Stated exercise
Render the lines starting at the one containing "You are a computer-use" and ending at the last of the data entries as a JSON list of strings, one string per line, skipping any blank lines. Omit the pictures from your answer.
## Start Entries supplied
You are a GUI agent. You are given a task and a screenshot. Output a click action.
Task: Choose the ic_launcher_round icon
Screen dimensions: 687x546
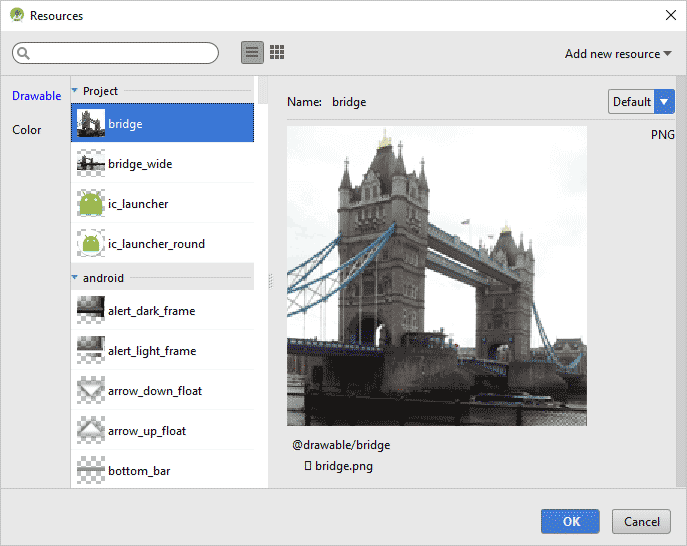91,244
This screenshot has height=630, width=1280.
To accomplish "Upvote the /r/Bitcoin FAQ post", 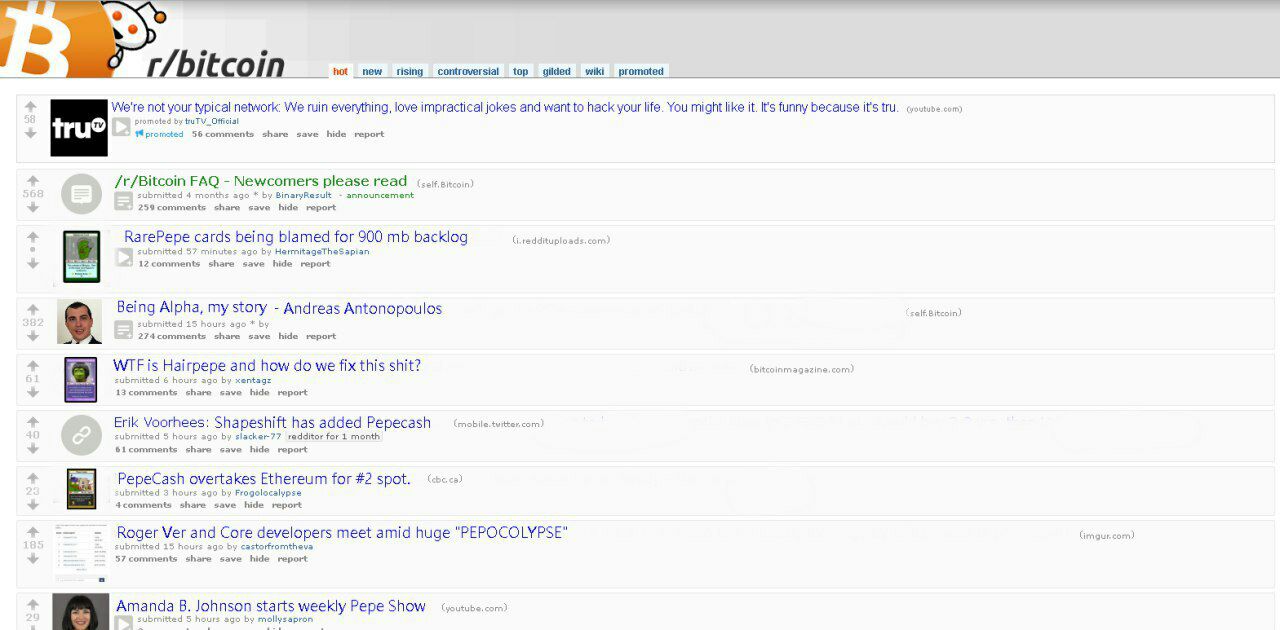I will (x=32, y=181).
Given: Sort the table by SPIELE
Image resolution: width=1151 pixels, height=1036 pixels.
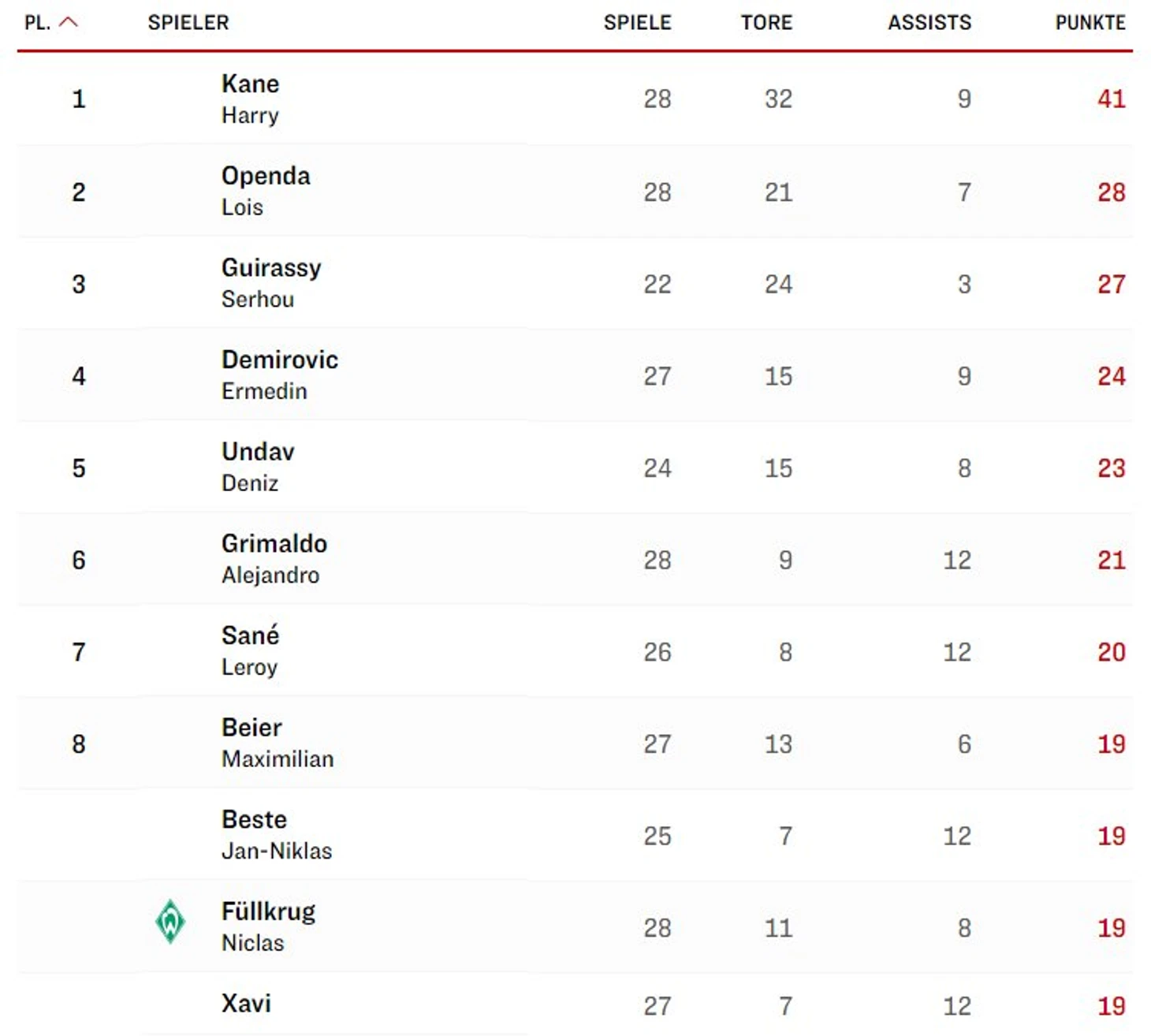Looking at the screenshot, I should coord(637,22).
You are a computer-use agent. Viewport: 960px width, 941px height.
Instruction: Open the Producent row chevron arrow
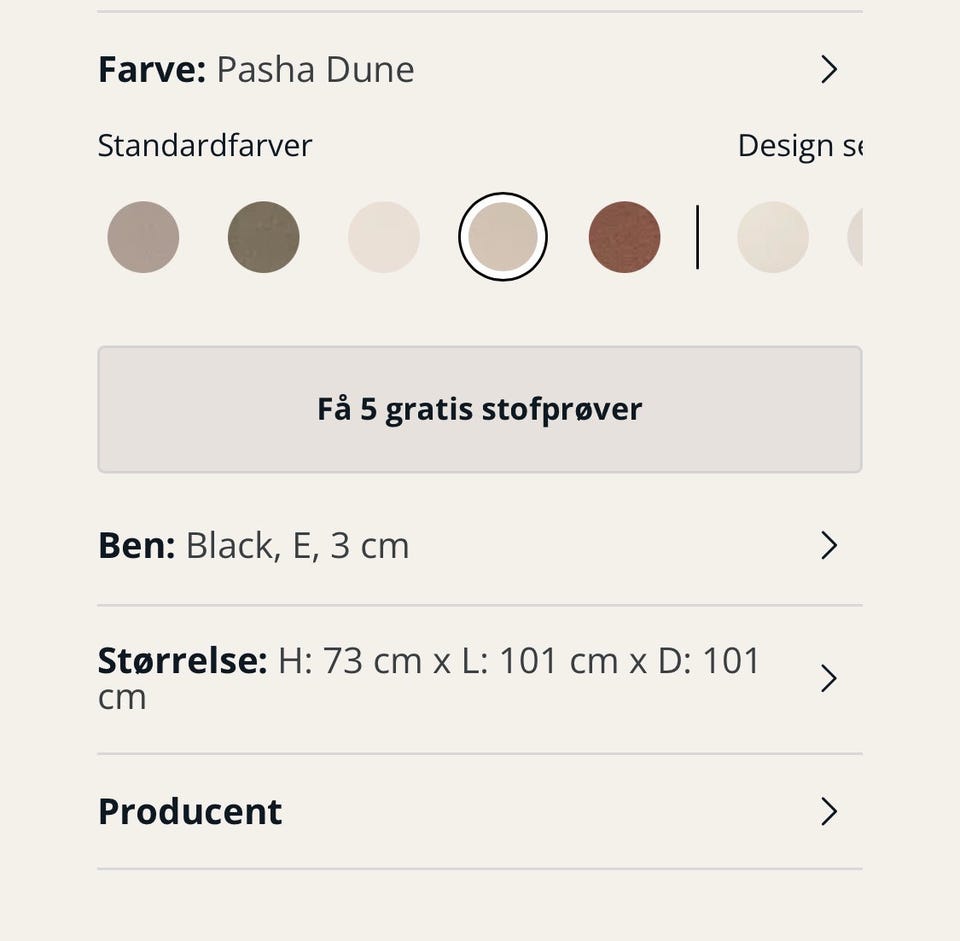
## End Entries supplied
Solution to this problem
[
  "You are a computer-use agent. Viewport: 960px width, 941px height.",
  "Instruction: Open the Producent row chevron arrow"
]